**TRECHO CITADO**
——————

Aconteceu ao final de um debate sobre educação promovido pela Folha. Chegada a hora das perguntas uma senhora me perguntou algo que nada tinha a ver com educação. Perguntou porque lhe doía: "O senhor acredita em Deus?" Houve tempo em que era mais fácil acreditar em Deus. Hoje até o Papa se atrapalha. Na sua visita ao campo de concentração de Treblinka perguntou o que não deveria ter perguntado: "Onde estava Deus quando esse horror aconteceu?"

Heresia porque a pergunta silenciosamente afirma que Deus não estava lá. Se estivesse não teria deixado aquele horror acontecer. Pois Deus não é amor e todo poderoso? Se estava lá e deixou acontecer ou ele não é amor ou não é todo poderoso. Por outro lado, se ele não estava lá ele não é onipresente...

Depois do atentado terrorista ao World Trade Center o "New York Times" publicou um artigo com essa mesma pergunta: Onde estava Deus? Se estava lá, por que deixou acontecer? Dietrich Bonhoffer, pastor protestante que foi enforcado por haver participado de um frustrado atentado para assassinar Hitler - às vezes não há como fugir: ou matar um único, para que muitos não sejam mortos, ou, para preservar a pureza pessoal, não matar esse único e deixar que milhares sejam mortos; a inocência pode ser mais criminosa que o crime..., lutou com essa pergunta: "Onde está Deus?" Sua resposta foi simples: "Deus está aqui, mas ele é fraco..."

——————

**DADOS FORNECIDOS**
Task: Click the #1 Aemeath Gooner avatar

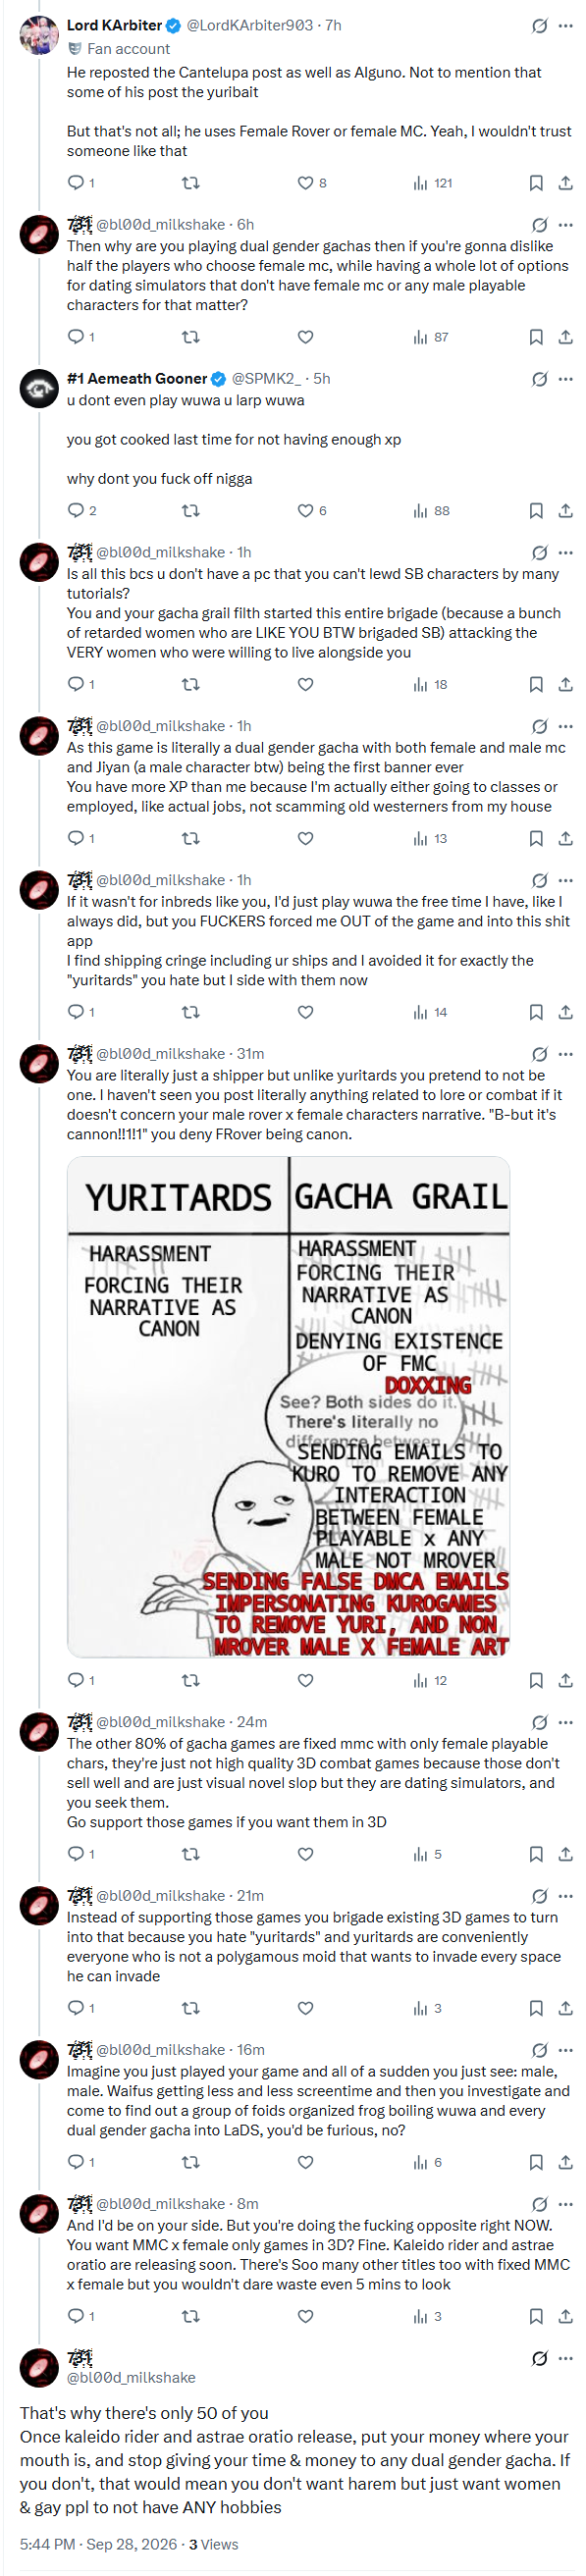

——————

**TAREFAS**
1. No parágrafo do trecho sobre a crença em Deus que começa com "Heresia porque a pergunta", quais atributos de Deus são mencionados? Liste todos.
2. Prossiga o trecho sobre a crença em Deus, começando logo após a última frase apresentada.
Não é preciso consultar as linhas para resolver o exercício.

**RESPOSTAS**
1.
- amor
- todo poderoso
- onipresente

2.
Se Deus existe e é forte, como perdoá-lo por permitir que aconteça o horror de sofrimento que não deveria acontecer? Mas se Deus é fraco ou não existe, então seria possível perdoá-lo e amá-lo. Aí choraríamos e diríamos: "Se Deus existisse e fosse forte isso não aconteceria..." A gente fica, então, com saudade do Deus que não existe. Mas eu não disse nada disso para aquela senhora. Apenas perguntei de volta, pedindo um esclarecimento: "Acreditar em qual Deus?

Há tantos... Homens ferozes e vingativos têm um Deus feroz e vingativo que mantém, para sua própria alegria, uma câmara de torturas chamada Inferno para vingar-se dos seus desafetos.

Há o Deus jardineiro que criou um Paraíso e mora nas árvores e nas correntes cristalinas. Há o Deus com alma de banqueiro que contabiliza débitos e créditos... Há o Deus da Cecília Meireles que se confunde com o mar... Há o Deus erótico que inspira poemas de amor carnal... Há o Deus que se vende por promessas e faz milagres... E há também o Deus criança de Alberto Caeiro e Mário Quintana. Qual deles?"

Ela ficou em silêncio, meio perdida. Então lhe respondi com os versos do Chico: "Saudade é o revés do parto. É arrumar o quarto para o filho que já morreu".

E perguntei: "Qual é a mãe que mais ama? A que arruma o quarto para o filho que chegará amanhã ou a que arruma o quarto para o filho que nunca chegará?".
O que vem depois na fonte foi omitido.